> _Tarea indicada_: Indique si cada afirmación concuerda con el texto sobre Isabel II, con sí o no y la cita literal que lo decide: (a) León y Castillo mencionó los ferrocarriles entre los progresos del reinado; (b) las palabras del Embajador convencieron a la Reina de la fecundidad de su reinado; (c) Doña Isabel contaba también los asuntos que la enfadaban.

> _Texto proporcionado_:
Claro que esto fue pensado, y antes moriría yo que decirlo en la visita. Aún el pensarlo allí era gran impertinencia, por lo cuál es lo más probable que lo pensé después. En la visita yo no hacía más que recrearme oyendo el encantador murmullo de la Historia viva, fresca, brotando de su nativo manantial. Doña Isabel, animándose con el renovar de sus añejas memorias, a cada instante tomaba más gusto de sus cuentos, por el propio sabor de ellos y por la conciencia que tenía la narradora de su gracioso contar. Verdad que los asuntos que iban saliendo, ella escogía los de su conveniencia y mayor agrado, desechando los que la enfadaban o los que por tener espinas no podían pasar sin dolor de su pensamiento a sus labios. Al fin, sintetizando ya los pasajes alegres y dolorosos que había contado y como queriendo engarzar con un hilo de oro las buenas y las venturas, dijo estas palabras, que en mi mente conservo bien grabada:
—Yo tengo todos los defectos de mi raza, lo reconozco; pero también alguna de sus virtudes…
Capítulo II
Otro día nos dio más referencias interesantes de cosas y personas, y esclareció algún suceso desvirtuado por la pasión. Inclinado su ánimo al pesimismo, vimos nublarse su rostro y empañarse el azul de sus ojos:
—Sé que lo he hecho muy mal; no quiero ni debo rebelarme contra las críticas acerbas de mi reinado… Pero no ha sido mía toda la culpa, no ha sido mía…
Acudió León y Castillo a dar consuelo al espíritu de la Reina con la fina lisonja que su cortesía y su cariñosa adhesión le dictaban. Ponderó los progresos del reinado de Isabel II, el desarrollo de la riqueza, la difusión de la cultura, el aumento del bienestar; señaló las puras glorias de la guerra de África, las victorias logradas en el terreno del arte y las letras, los ferrocarriles y tantas otras cosas que la Reina no encontró el día de su advenimiento y dejó el día de su fin político. Pero aun teniendo estas afirmaciones en boca del Embajador toda la verdad del mundo, no convencían a la Reina de la fecundidad de su reinado.

> _Registros de datos_:

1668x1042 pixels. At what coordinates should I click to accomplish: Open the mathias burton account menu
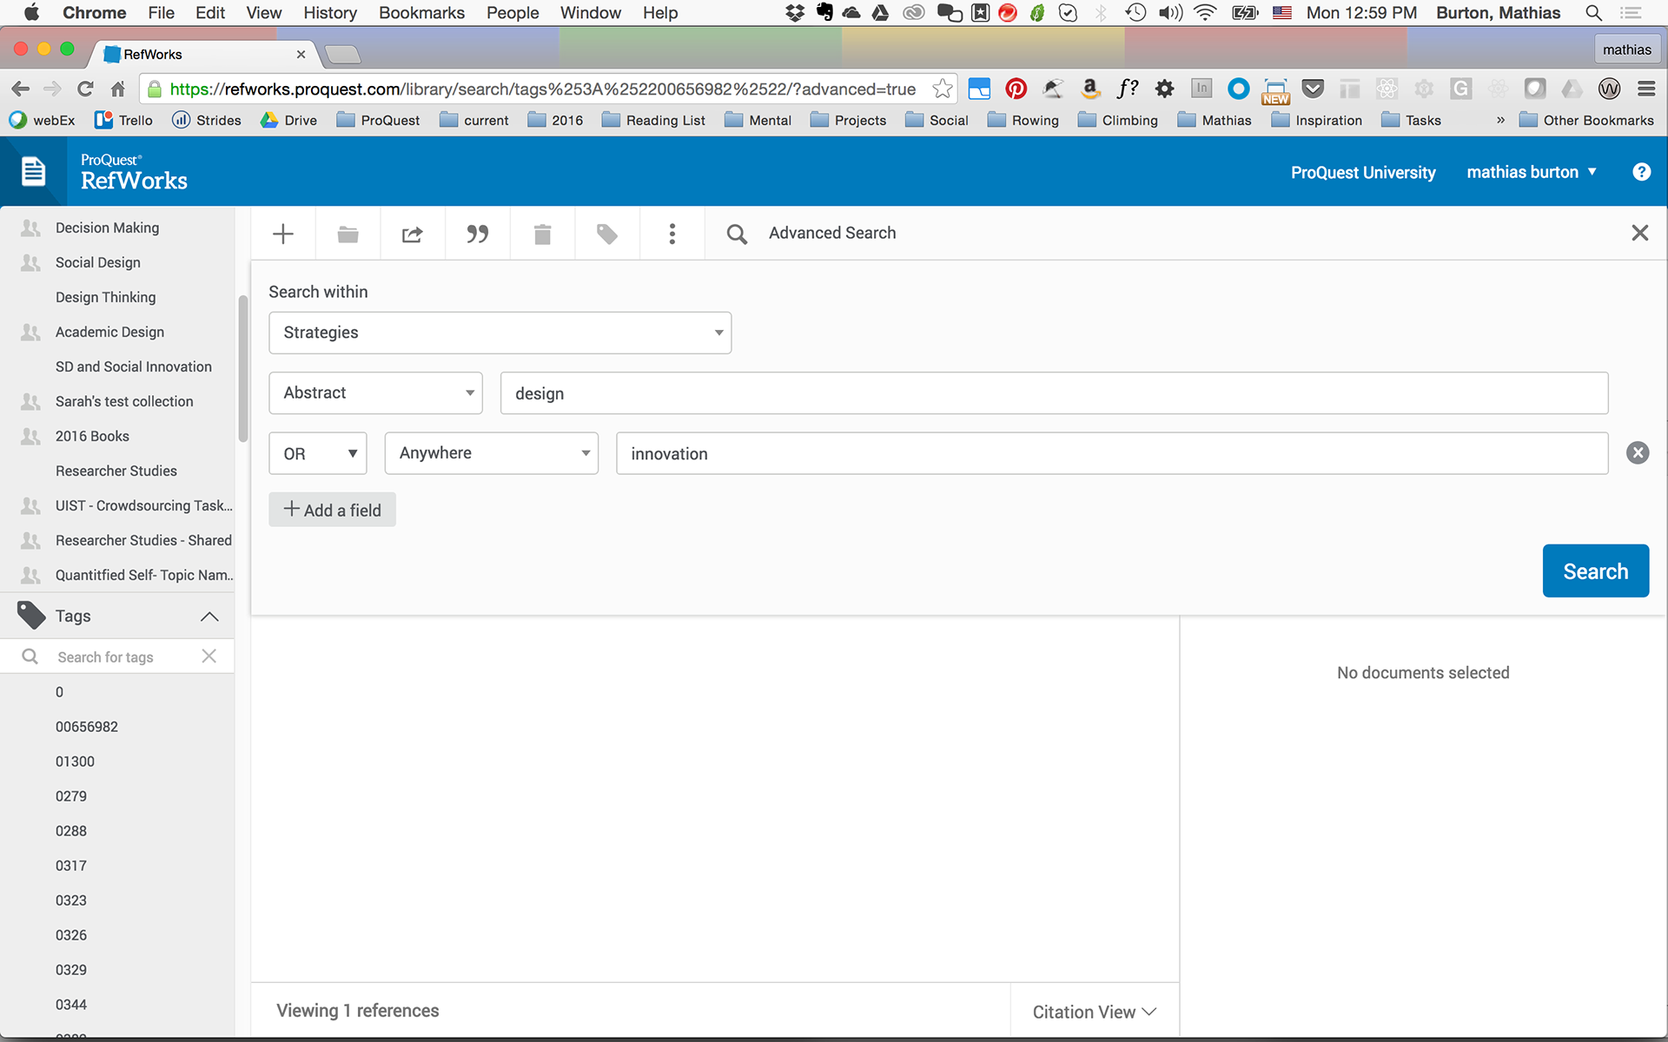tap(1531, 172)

---

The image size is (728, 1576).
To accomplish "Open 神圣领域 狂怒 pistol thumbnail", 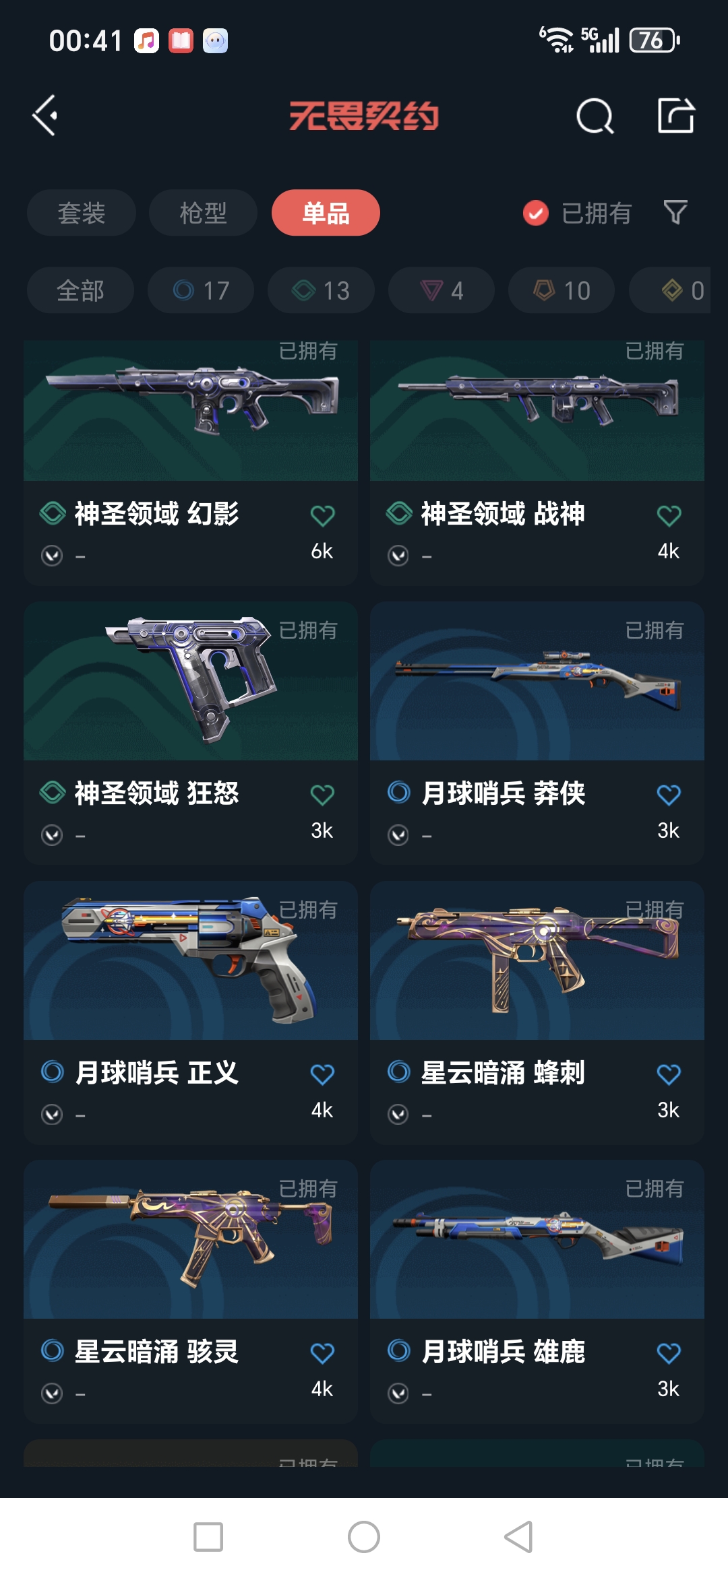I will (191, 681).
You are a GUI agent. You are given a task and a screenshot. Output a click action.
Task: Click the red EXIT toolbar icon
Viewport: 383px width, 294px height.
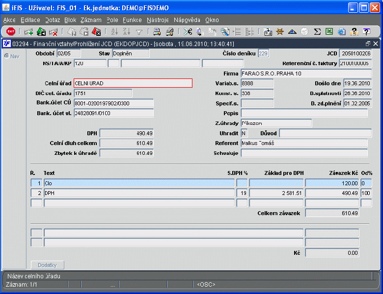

> _Resultado_:
(a) Sí: «los ferrocarriles y tantas otras cosas que la Reina no encontró el día de su advenimiento».
(b) No: «no convencían a la Reina de la fecundidad de su reinado».
(c) No: «desechando los que la enfadaban».